PIMPL idiom in C++

Thu, Aug 13, 2020

Developers working on a “software library” in C++ (or any other native language) should follow a set of critically important rules, or their customers will soon be in trouble using their product. Some of these rules are for example Semantic Versioning, Good API Design and Keeping Backward Compatibility. The later one has many aspects and requires its detailed post. In this post, I will discuss one of the vastly used techniques in C++ which helps developers to keep Backward Compatibility in binary (ABI) level.

What is Backward Compatibility?

Backward Compatibility is a promise made by the creator of an interface. Briefly speaking, it means that the newer version of a product (which expose and interface) is still applicable for all users of the older versions. The term has been widely used to describe properties of various systems, especially in telecommunications and computing. As an example, consider the Universal Serial Bus protocol. A host that implements USB 3.0 will work properly with older gadgets that implement USB 2.0 or 1.1.

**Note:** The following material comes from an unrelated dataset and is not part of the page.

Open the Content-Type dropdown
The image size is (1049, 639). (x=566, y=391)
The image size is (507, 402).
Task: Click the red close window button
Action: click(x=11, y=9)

Speaking of native libraries written in C++, there are several aspects of backward compatibility. Most commonly source compatibility (in API level) and binary compatibility (ABI) are considered.

On the source level, BC usually means to follow proper versioning rules. That is, for example, a software that links against version 1.2.3 of a library, should be able to link as well to version 1.2.4 or 1.3.0 of it. According to the semantic versioning rules, as long as the MAJOR version number (first digit) is not changed, backward compatibility is present. API compatibility guarantees that the client source does not need any modification to use the compatible new version. Though it does not mean that the binary artefacts are interchangeable. One may be or be not able to use the new library as a drop-in replacement for the older version. That points us to the ABI compatibility. If ABI compatibility is broken, then the client needs to re-compile and link against the new version, even though they have not changed a single line of their code.

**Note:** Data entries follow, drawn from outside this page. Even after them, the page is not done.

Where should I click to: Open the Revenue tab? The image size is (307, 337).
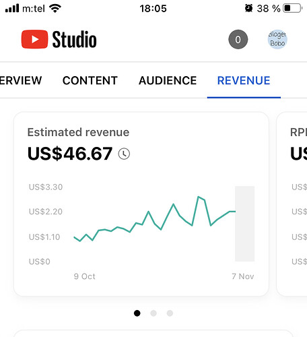(x=244, y=80)
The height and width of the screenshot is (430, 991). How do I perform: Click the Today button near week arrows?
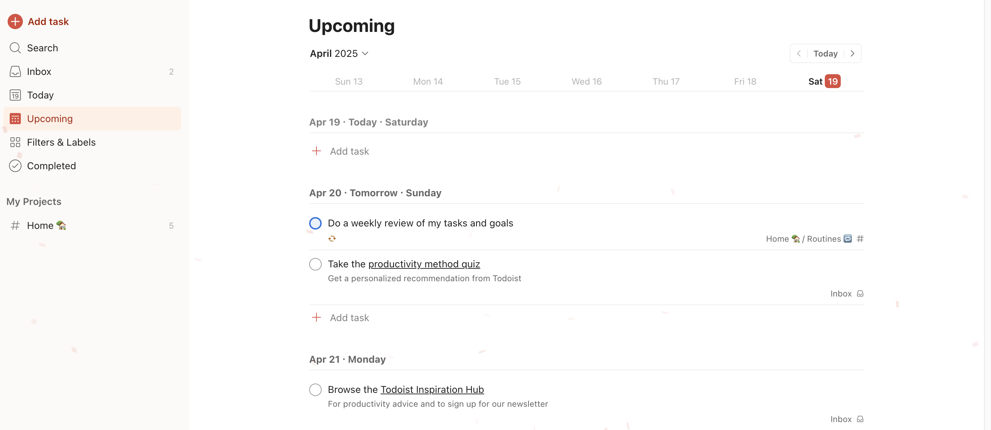pyautogui.click(x=825, y=53)
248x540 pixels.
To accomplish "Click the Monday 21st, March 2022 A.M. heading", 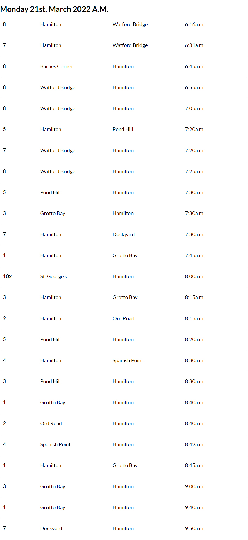I will click(54, 9).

Binary compatibility promise guarantees that a newer version of a library is a drop-in replacement for the older one, and the client code does not need to re-compile. This kind of BC is of grave importance! Because there are many scenarios in which the lack of ABI BC will cause great trouble. Consider for example security updates. Let’s assume a vulnerability is found in your library. Naturally, you fix the bug as soon as possible –while keeping API intact– then deploy your changes. If you fail to keep ABI compatible with the previous version, you’ll be in big trouble. You will have to re-compile the entire code base that links against your library. Most probably, you don’t own all of the client codes, so you will have to ask them to re-compile their code, just to adapt your tiny little fix! But if you keep ABI intact, then the update is merely replacing a binary in the customer site. (That is to replace a DLL file in Windows for example)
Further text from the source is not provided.